Before committing a model to live extraction, an administrator can test it. The test sends one small, extraction-shaped request to the provider and reports whether the round trip worked. A pass means the model answered and returned a value Piprio could read. A failure comes back with a plain reason rather than a raw error, so an administrator can tell apart the cases that matter: the key was rejected, the model name was not found, the model does not return structured JSON, the endpoint could not be reached, or the call took too long. The test names which one happened, and it reports how long the call took, so a fast rejection looks different from a slow timeout.

Saving and testing are independent. Piprio does not force a passing test before saving, so an administrator can stage a configuration ahead of an endpoint coming online. A model that does not actually work will surface that the next time extraction runs.

Asynchronous by design

Extraction never runs inside the screens a team uses. It runs in the background, on its own. Opening a document, reviewing a label, or browsing the queue does not wait on a model call, and a slow or stuck model never freezes the interface. This holds whether the model is Piprio's own or one the organization brought, and it is why a slow on-prem endpoint degrades into slower extractions rather than a slower product.

Fallback behavior

There is no automatic switching between models. Once an organization has its own model configured, every extraction uses it.

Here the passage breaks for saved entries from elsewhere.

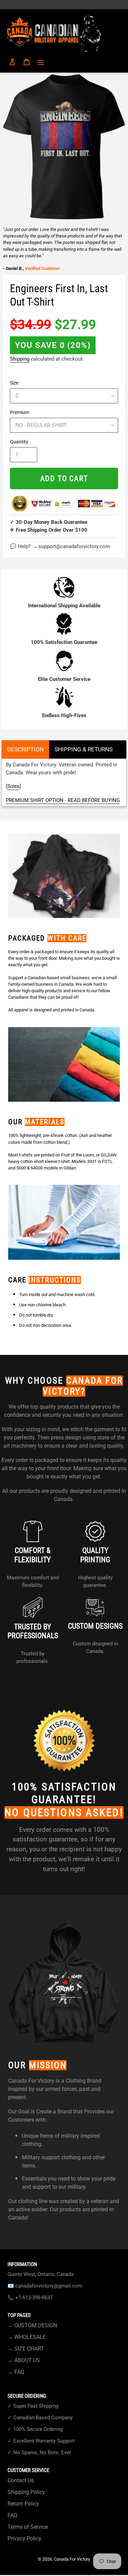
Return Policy (23, 2503)
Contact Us (21, 2480)
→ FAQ (16, 2372)
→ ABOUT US (24, 2360)
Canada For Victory (72, 2559)
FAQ (12, 2515)
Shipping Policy (26, 2492)
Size (14, 383)
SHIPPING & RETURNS (84, 749)
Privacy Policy (24, 2538)
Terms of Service (28, 2527)
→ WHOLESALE (27, 2337)
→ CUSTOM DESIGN (32, 2325)
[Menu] (41, 61)
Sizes (13, 786)
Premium (19, 412)
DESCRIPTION (25, 749)
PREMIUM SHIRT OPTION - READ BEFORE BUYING (63, 800)
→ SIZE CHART (26, 2348)
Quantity (19, 441)
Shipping (19, 359)
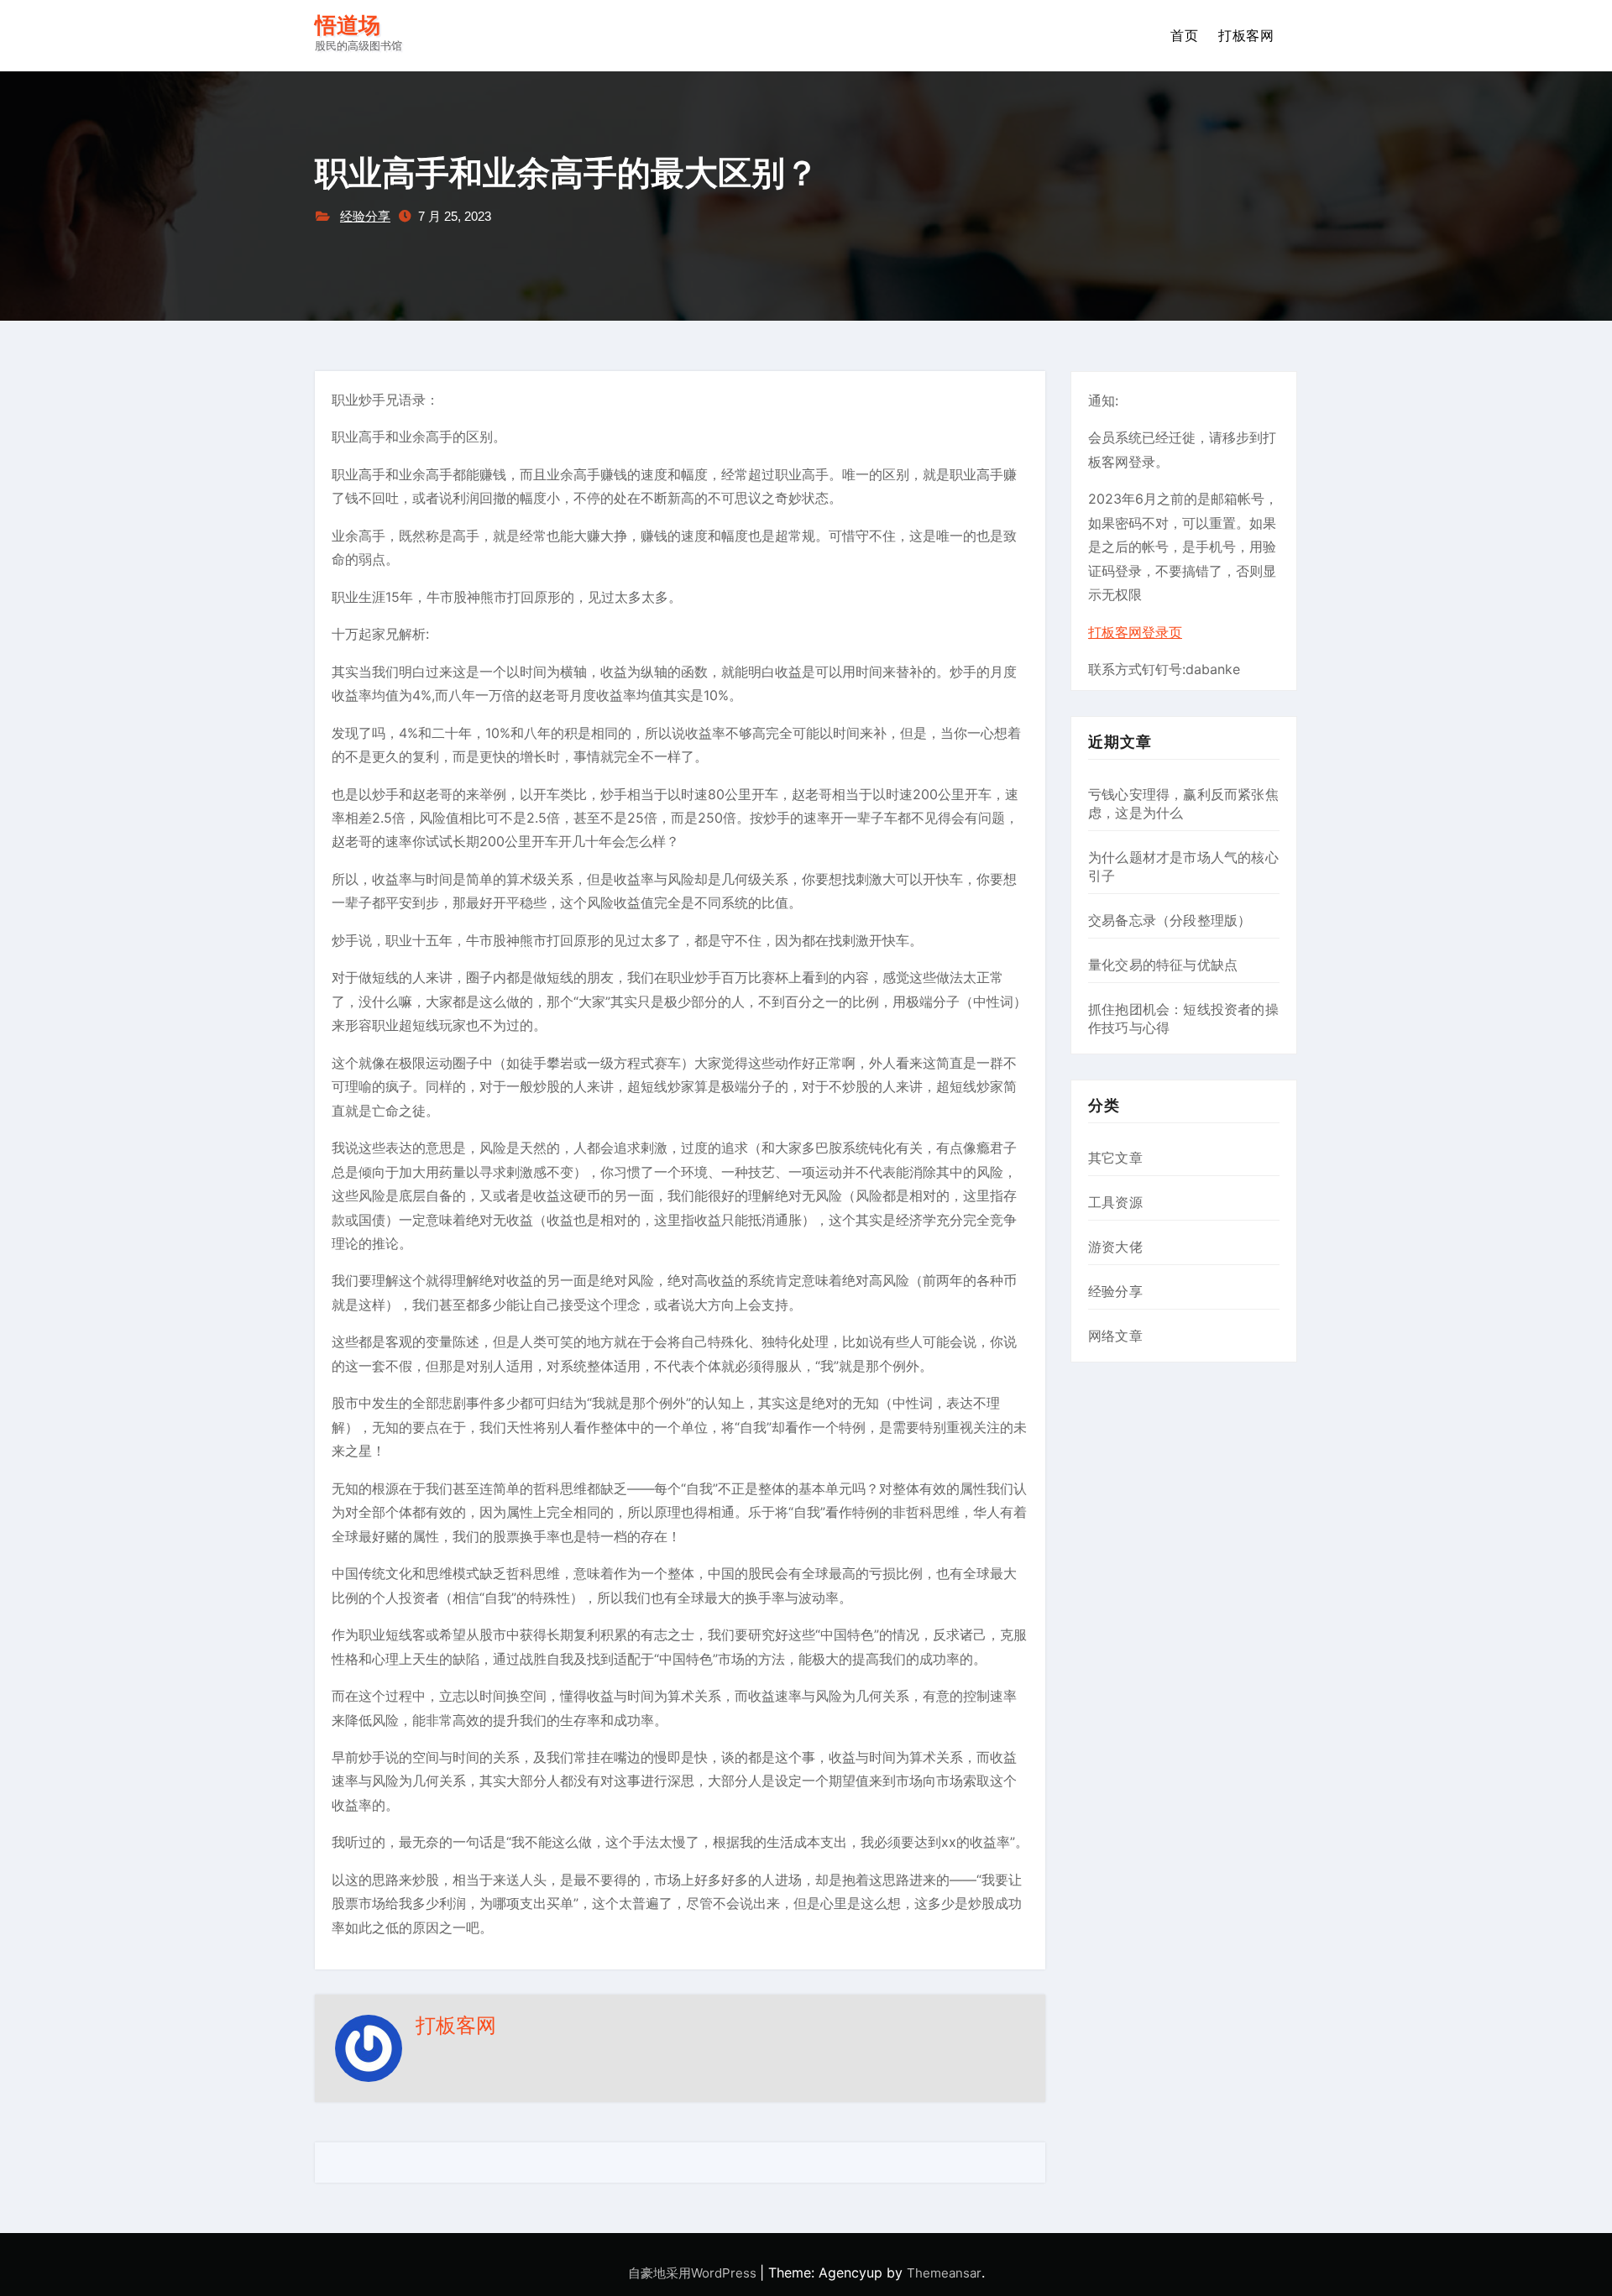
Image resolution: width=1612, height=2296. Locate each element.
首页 (1184, 35)
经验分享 (365, 216)
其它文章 (1115, 1157)
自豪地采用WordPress (694, 2273)
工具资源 (1115, 1202)
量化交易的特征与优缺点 (1163, 964)
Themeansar (944, 2273)
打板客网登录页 (1135, 632)
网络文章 (1115, 1335)
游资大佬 (1115, 1246)
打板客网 (1246, 35)
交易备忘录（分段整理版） (1169, 920)
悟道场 (347, 26)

If that model becomes unreachable, returns a bad key, or rejects a request, the affected document's extraction is marked as failed with the reason attached, rather than quietly falling back to Piprio's model. That choice is deliberate: a regulated customer that requires its own model would not want document content silently routed elsewhere because of a transient outage.

To return to Piprio's own model, an administrator removes the configuration. With no model on file, an organization extracts through the platform default exactly as it did before any model was set.